Education

How To Make High School Graduation More Meaningful For Every Student


Since 2006, high school graduation rates have risen every year, reaching a high of 84.6 percent in 2017. Yet high school achievement levels and college completion rates have remained relatively flat over the same time period. High school graduation is an important marker. Americans without a high school diploma earn almost $200 less per week than high school graduates without any other degree. But real progress on improving postsecondary and employment outcomes—critical steps to securing a foothold in America’s middle class—requires more clarity around exactly what skills and experiences students need to have before graduating in the first place. 

The 21st century has seen long-term efforts to raise America’s high school graduation rate. The last two reauthorizations of the Elementary and Secondary Education Act have included federal policy requiring states to hold their schools accountable for increasing graduation rates. The non-profit sector took action as well, and in 2010, the America’s Promise Alliance launched the GradNation campaign to address what they called a “dropout epidemic.” All of this work did have an impact. High school graduation rates rose from 79 percent to 84.6 percent in the six years since 2011, when the calculation method was last updated. Yet there are still large disparities by race, family income, and disability status, and other outcome measures have not budged. 

One reason is likely that high school graduation requirements still don’t match college entrance eligibility. Despite Common Core State Standards intended to better align K-12 education with college and career expectations, in all but four states students can still receive a regular high school diploma and yet not meet the minimum course requirements for their state public university. For students who don’t plan to attend college, many states have insufficient career and technical education options that don’t lead to careers with a living wage, don’t offer credentials, and aren’t accessible to all students. What’s more, high profile instances of gaming the system undermine confidence in the graduation requirements that do exist.

To be sure, history has shown that new graduation requirements by themselves aren’t enough. There needs to be more investment in under-resourced schools and communities to help students meet these higher expectations. Teachers will need preparation and support to expand their curricula, and districts will have to fund new services such as transportation to offsite internships or additional technology for project-based learning. There also must be intentional investment in equity of access to new opportunities for all students.

Some states and districts are creating deliberate “graduate profiles” to do exactly that. For example, the Virginia General Assembly passed legislation in 2016 requiring the state’s Board of Education to develop a Profile of a Graduate. The profile highlights four areas of achievement: content knowledge, workplace skills, civic responsibility, and career preparation. These distinct but overlapping criteria are designed to make every student “life-ready,” no matter what their life looks like after graduating high school.

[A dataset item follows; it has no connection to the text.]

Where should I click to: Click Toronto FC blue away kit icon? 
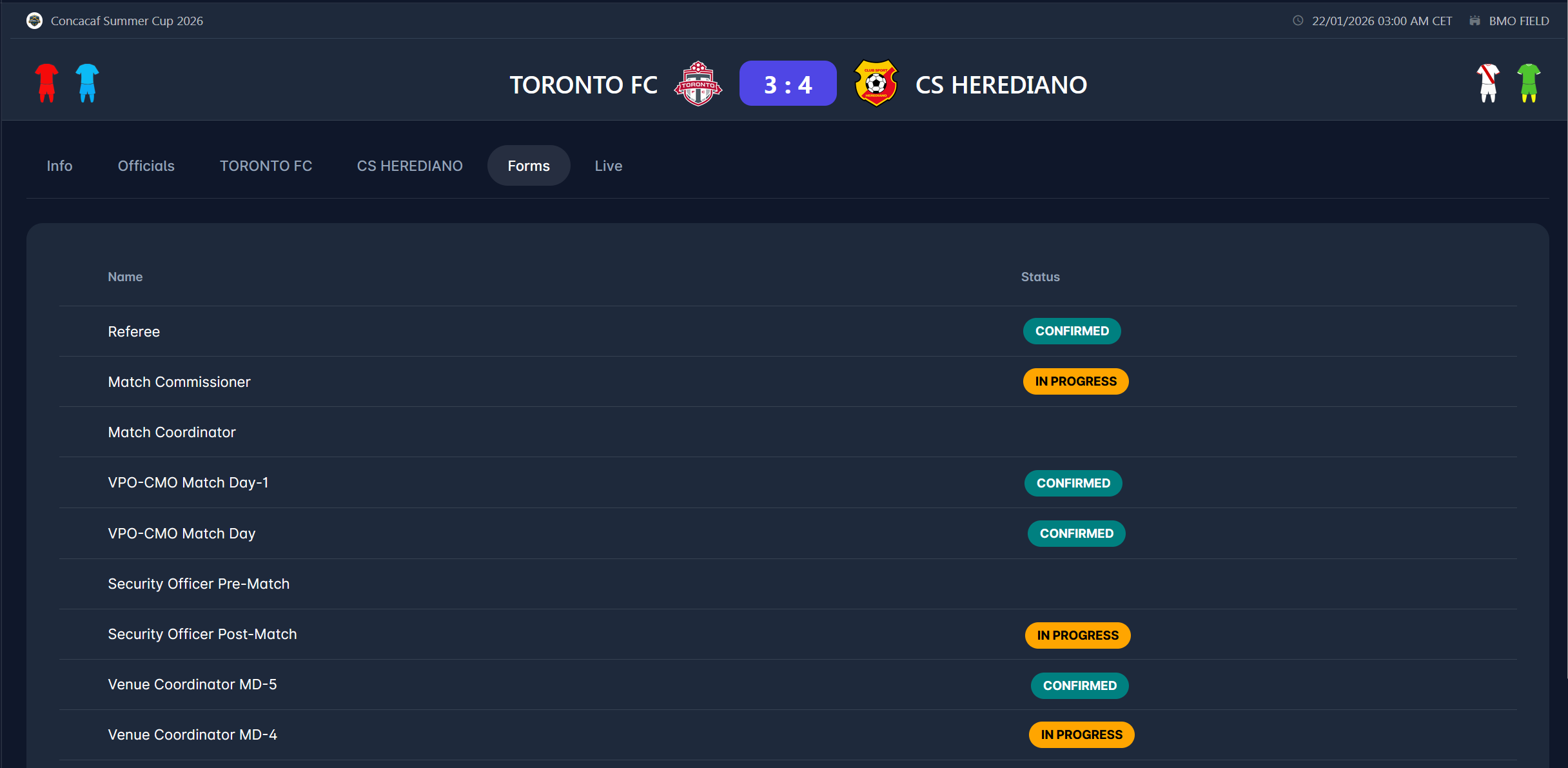tap(87, 83)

graduate profile helps schools, districts, or states clearly define graduation requirements with a focus on skill attainment and postsecondary readiness, not just course completion. And it encourages educators to understand how all of these pieces interact with one another. Battelle For Kids, an organization focused on fostering 21st century learning through community and school partnerships, created a Portrait of a Graduate website with templates and guides for interested educators to dive into the process. They also encourage districts to upload their completed profiles, driving collaboration across the country. More than seventy districts have participated so far.

Promising work is happening at the state level as well. In addition to Virginia’s statewide overhaul, states like KansasMichigan, and South Carolina have begun funding pilot graduate profile programs with several districts. And Colorado and Vermont have introduced flexibility in their proficiency-based graduation requirements that allow schools to explore options such as student portfolios or capstone projects. Cañon City School District in Colorado has already implemented an internship-aligned capstone requirement, guided by their own graduate profile, beginning with the class of 2021. More states across the country should build on these encouraging examples.

Altogether, fully realizing a profile of a graduate requires rethinking schooling and implementing new, innovative approaches to curricula, classroom structures, and school systems. But this is part of the promise of the graduate profile: it is not a top down policy. It happens only with community buy in, from student input to collaboration with local industry. This approach can help historically underserved students in particular. Students of color, students who are English-language learners, and students from lower-income backgrounds all face opportunity gaps in access to rigorous college and career pathways. But when graduate profiles are designed specifically for students “at the margins,” as the Equity Design Collaborative explains, they will work for everyone. 

Clearly the current approach is insufficient to prepare all students for college and the future workforce. Inconsistent expectations and inflated graduation rates don’t help students, colleges, or industries relying on a new generation of qualified workers. College graduates earn $1 million more over their lifetime than those with just a high school diploma, and nearly all the jobs created during the recovery from the Great Recession have gone to workers with education beyond high school. And this isn’t just an economic issue: Americans with more education are also more likely to vote and have greater civic participation. The United States has successfully increased the number of high school graduates. Now is the time to make sure they are successful beyond high school.